12 Kasım 2024 | Salı

Yapılanma!

Mourinho'nun gerginlik ipinden yoksun ama rotasyonlu bir Fenerbahçe'nin Sivasspor karşısında ortaya koyduğu takım ruhuydu, mücadele gücüydü. Bu demektir ki Fenerbahçe'nin futbol oynaması için, büyük dağların kaşını oynatmasına gerek yok. Ruhen ve fiziken saha içinde "yapılanma" her şeye yetiyor. Sezon başından beri futbol makamını tutturamayan bir takıma söylenecek sözler bellidir. "90 dakikayı ciğerlerine çek, küreğini kendin çek. Gerginliğin çerçevesinden çık! O zaman kendini futbol olarak da keşfedeceksin ruh olarak da!"
Top ayağına gelince "yakışıklı" olmak başka şey, topsuz oyunda varlığını hissettirmek başka şey.
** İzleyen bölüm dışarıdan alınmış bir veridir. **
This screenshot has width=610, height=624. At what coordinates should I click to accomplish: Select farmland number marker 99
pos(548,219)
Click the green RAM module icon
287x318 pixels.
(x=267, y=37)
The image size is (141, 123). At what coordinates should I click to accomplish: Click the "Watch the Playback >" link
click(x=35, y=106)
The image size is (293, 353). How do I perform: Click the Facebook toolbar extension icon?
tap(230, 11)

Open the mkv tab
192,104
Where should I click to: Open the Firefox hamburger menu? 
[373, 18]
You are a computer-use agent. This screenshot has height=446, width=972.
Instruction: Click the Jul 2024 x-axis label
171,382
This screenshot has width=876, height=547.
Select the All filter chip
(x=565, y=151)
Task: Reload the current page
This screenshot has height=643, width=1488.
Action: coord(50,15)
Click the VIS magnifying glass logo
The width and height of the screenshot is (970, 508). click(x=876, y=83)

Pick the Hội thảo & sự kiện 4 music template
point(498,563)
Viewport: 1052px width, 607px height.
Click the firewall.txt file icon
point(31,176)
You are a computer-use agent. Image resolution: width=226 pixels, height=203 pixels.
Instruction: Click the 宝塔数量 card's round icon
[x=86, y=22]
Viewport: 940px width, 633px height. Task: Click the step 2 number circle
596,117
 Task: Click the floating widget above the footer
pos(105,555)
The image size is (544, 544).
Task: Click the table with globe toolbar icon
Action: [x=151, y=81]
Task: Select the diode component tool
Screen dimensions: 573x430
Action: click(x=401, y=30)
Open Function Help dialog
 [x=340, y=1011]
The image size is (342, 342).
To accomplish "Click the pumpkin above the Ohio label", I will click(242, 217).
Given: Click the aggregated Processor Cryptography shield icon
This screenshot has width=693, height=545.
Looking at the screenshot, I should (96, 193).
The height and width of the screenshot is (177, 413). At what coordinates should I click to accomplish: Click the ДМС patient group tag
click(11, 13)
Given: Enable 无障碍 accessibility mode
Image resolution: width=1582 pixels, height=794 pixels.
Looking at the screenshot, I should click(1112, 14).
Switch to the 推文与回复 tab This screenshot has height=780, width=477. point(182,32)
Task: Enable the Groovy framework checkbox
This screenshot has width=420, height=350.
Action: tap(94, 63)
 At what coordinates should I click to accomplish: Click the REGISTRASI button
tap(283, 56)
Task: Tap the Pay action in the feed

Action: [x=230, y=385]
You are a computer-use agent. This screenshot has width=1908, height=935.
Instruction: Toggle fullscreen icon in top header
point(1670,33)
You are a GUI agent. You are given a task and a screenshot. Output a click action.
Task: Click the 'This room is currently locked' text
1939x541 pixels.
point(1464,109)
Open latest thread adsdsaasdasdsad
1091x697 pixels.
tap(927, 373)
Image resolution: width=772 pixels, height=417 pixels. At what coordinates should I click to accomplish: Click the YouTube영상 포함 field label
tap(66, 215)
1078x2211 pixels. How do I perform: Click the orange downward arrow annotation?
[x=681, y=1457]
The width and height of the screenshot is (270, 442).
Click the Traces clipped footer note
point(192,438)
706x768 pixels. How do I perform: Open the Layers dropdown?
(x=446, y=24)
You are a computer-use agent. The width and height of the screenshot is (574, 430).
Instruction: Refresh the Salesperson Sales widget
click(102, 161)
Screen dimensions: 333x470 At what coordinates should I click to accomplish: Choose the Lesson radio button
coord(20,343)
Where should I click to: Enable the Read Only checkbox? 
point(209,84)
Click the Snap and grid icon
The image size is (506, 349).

Büyük denizlere açılacak "yaşlı teknenin" omurgasını onarma işini iki haftadır Amrabat üstlendi. Yıldız olmak için akıl almaz formüller geliştirmeye gerek yok. Sadeliğin görkemine alın terini ve bilek hünerini de katınca pırıl pırıl parlıyorsun. Buna karşılık kaç maçtır hayalet adam rolündeki Szymanski'nin dördüncü gole asistlik yapmasını, aldıklarını geri vermek gibi göstermek sıradan bir ödeşme biçimidir!
Maximin'in bu takımdaki rolü belliyken her zaman yeri hazır ama En-Nesyri için aynı şeyleri söylemek mümkün değil. Pozisyonlarda geç kalmanın götürüsü farklı kazanılan maçlarda pek dışa vurmaz ama pozisyonlarda geç kalmışlığın yan etkilerini sezon başından beri görüyoruz. Kafa vuruşlarındaki zamanlama hataları hantallığından kaynaklanıyorsa, daha çok çalışması gerek. Bir adam usta diye alındıysa acemiliğin lüzumu yok! İlk golün mimarları Mert Hakan Yandaş ve Samet Akaydın'a "rotasyonun sihirli yamaları" olarak da bakabiliriz, kulübedeki adamların hazır olmasının takıma kattığı artı değerler olarak da! Hatta takımda kendilerini vazgeçilmez olarak görenlere ikaz lambaları olarak da!
G.Saray her sezon yeni bir futbol kahramanı buluyor. Taraftarın tören locasındaki yeni isim Osimhen. Bu adamın kendinde olanları açığa çıkarması için rakibin hata yapmasına gerek yok. Olması gereken yerde gözlerini hırsla dikiyor kaleye. Rakip kalede dev dalgalar gibi yükselirken rakibini de sarsıyor ağları da. Nice yabancı "sahte maskeler" içinde milyon dolarları haksız yere cebe indirirken, bu adam gerçek bir maskeyle, "başka bir gezegenin adamı" pozisyonu alıyorsa, alkışların da kralını hak ediyor demektir.
Puan kayıplarını hızla sürdüren Beşiktaş'a baktığımız zaman oyuncu kalitesinin yan etkilerini görüyoruz. Rafa Silva'ya "yorgun adam" diyelim de Semih Kılıçsoy'un kafasını yerden kaldırmayan gençliğine ve pozisyonları "bencilce" harcamasına ne diyelim? Komplekslerini aşamayanlar kendi Kafdağlarını yaratırlar ama kaybolan sadece zaman değildir, gün gelir kendilerini de arasalar bulamazlar! O yüzden takım oyuncusu olamazlar! H H H
Arda Turan ve Eyüpspor gerçeğine bakıyorum. Arda Turan sesi soluğu çıkmadan sadece oynattığı kaliteli futbolla "usta teknik adamlığa kök salıyor!" Kısa zamanda saygınlık kazanmak herkesin harcı değil. Futbol zekası da buna müsait olgunlaşmış hali de. O yüzden Arda Turan'ı gelecekte çok daha farklı yerlerde göreceğimi biliyorum.
Trabzonspor tarihi günler yaşıyor. Kendilerini şampiyon yapan bir teknik adama haksızlık yapanlar bir bedel ödüyor belki de. Bugün lider Galatasaray'ın 19 puan gerisine düşen bir takım, Abdullah Avcı ile şampiyon olduğu sezon böyle puan farklarını üç büyüklerin tümüne birden atmıştı.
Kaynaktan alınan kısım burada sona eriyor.